(Collection entries)
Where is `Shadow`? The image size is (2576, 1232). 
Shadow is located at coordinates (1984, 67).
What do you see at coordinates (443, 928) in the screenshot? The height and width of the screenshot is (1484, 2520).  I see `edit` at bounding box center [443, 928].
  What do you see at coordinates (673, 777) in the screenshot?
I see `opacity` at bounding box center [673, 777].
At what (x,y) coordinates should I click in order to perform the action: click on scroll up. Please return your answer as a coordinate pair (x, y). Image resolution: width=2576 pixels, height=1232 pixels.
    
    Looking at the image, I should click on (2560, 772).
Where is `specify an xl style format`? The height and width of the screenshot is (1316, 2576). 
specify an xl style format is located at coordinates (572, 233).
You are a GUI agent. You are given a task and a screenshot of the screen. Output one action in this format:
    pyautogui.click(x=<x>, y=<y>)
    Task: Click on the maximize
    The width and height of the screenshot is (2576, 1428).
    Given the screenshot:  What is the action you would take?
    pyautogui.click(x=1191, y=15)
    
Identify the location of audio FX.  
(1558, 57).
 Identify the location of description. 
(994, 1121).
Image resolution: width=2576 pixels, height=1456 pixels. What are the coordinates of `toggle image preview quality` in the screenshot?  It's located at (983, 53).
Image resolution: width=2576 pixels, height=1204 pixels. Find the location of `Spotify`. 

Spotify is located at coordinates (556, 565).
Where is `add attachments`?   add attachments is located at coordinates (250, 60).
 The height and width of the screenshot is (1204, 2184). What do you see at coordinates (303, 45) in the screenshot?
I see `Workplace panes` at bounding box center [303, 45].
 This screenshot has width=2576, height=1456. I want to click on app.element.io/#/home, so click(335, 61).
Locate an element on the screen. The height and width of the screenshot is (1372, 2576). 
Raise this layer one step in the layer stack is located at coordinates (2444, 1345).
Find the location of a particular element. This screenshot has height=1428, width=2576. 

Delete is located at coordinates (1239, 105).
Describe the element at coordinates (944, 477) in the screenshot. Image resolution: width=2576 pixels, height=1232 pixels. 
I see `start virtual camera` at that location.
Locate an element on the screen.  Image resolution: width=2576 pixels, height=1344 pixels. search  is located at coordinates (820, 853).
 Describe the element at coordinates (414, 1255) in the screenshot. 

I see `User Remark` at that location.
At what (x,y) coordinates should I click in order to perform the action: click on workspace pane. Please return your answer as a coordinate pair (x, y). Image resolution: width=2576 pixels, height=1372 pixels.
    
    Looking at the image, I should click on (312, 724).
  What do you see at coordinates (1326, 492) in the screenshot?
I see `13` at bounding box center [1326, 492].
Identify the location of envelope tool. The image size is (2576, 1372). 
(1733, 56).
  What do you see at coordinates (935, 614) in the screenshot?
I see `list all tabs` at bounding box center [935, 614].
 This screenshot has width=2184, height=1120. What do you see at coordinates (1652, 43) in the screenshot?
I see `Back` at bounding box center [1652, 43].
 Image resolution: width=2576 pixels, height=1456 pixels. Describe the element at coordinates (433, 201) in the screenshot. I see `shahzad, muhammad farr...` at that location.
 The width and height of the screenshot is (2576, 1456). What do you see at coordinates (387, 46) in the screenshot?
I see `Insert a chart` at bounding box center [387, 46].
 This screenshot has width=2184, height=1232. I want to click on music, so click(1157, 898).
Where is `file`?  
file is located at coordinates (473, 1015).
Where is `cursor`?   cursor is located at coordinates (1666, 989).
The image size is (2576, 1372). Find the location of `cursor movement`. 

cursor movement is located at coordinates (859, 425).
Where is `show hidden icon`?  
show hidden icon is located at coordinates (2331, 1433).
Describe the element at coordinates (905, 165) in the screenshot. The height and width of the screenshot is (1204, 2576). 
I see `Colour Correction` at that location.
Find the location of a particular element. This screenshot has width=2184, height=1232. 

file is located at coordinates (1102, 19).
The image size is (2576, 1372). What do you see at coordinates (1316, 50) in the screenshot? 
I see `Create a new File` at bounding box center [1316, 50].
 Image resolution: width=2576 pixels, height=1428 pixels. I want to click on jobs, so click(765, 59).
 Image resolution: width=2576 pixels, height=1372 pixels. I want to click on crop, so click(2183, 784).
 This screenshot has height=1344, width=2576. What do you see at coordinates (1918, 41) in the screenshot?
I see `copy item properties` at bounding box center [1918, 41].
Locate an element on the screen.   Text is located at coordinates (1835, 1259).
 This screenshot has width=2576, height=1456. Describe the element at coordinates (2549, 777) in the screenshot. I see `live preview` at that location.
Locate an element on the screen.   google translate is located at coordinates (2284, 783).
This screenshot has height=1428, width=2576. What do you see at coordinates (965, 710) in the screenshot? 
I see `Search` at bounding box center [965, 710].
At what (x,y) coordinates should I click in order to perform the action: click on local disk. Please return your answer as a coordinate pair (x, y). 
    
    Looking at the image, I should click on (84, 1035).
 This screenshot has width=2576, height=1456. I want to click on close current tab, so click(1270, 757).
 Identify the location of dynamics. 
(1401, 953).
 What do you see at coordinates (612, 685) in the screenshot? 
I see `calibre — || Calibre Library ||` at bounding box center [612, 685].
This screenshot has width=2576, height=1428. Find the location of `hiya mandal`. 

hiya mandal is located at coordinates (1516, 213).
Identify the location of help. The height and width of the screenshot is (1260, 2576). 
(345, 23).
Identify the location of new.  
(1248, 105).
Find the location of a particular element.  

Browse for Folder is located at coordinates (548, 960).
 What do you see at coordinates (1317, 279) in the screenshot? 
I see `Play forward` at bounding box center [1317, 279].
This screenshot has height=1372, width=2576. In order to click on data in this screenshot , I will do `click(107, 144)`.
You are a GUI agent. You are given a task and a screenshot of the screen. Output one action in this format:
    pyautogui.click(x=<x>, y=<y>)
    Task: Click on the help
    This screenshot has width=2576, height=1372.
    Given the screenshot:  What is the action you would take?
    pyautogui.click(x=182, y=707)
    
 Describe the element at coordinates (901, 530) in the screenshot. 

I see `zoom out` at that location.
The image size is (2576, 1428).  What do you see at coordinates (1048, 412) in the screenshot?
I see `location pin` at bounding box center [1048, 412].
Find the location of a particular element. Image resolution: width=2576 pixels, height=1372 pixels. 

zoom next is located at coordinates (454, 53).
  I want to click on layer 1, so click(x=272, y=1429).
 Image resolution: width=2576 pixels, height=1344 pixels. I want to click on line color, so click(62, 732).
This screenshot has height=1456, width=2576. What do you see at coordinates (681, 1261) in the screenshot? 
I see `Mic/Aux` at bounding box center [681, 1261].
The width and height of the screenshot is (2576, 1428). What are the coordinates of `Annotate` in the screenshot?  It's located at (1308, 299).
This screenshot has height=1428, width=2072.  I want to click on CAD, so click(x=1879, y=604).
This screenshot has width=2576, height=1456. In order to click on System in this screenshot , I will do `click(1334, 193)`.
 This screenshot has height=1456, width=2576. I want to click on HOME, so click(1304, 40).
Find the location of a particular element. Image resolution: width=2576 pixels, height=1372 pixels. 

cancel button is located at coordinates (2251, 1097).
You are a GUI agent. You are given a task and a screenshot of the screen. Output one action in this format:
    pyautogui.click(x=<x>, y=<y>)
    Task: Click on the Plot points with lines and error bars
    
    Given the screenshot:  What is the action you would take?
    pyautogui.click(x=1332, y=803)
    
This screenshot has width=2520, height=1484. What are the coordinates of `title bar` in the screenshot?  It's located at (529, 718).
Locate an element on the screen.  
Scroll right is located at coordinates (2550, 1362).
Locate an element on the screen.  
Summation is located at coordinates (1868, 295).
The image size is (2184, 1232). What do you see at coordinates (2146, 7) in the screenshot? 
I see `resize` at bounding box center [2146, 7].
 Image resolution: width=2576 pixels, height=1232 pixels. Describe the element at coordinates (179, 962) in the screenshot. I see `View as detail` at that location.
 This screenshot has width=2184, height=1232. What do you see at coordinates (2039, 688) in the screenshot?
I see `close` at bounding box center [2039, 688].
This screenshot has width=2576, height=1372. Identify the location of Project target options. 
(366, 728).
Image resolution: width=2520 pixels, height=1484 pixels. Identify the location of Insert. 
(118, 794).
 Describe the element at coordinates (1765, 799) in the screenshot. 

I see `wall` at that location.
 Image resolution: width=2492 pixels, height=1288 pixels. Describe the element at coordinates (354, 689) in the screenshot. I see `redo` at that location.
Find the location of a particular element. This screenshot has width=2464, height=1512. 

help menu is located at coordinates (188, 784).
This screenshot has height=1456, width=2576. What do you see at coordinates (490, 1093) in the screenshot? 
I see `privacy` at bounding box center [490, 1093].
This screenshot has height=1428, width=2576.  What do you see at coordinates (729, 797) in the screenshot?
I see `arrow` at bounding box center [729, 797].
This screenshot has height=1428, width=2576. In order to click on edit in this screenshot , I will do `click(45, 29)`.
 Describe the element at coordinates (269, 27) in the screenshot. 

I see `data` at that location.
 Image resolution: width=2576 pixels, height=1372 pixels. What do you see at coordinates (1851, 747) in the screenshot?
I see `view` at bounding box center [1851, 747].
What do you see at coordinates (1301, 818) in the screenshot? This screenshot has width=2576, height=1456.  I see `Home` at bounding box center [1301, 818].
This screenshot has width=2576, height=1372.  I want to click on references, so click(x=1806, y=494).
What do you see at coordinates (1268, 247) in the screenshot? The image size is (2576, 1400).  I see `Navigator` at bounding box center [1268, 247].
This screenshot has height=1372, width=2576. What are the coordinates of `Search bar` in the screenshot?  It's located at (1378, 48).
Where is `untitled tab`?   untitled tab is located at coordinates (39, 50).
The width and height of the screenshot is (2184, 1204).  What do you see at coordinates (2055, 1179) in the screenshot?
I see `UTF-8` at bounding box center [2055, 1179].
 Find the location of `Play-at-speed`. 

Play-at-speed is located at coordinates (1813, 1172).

**Work to be completed:** Could you turn the data above into a numbered list, starting at the line that contains "Identify the location of help." and stopping after the line that contains "Browse for Folder", with blank lines left out?

**Reply:**
1. Identify the location of help. The height and width of the screenshot is (1260, 2576). 
2. (345, 23).
3. Identify the location of new.  
4. (1248, 105).
5. Find the location of a particular element.  
6. Browse for Folder is located at coordinates (548, 960).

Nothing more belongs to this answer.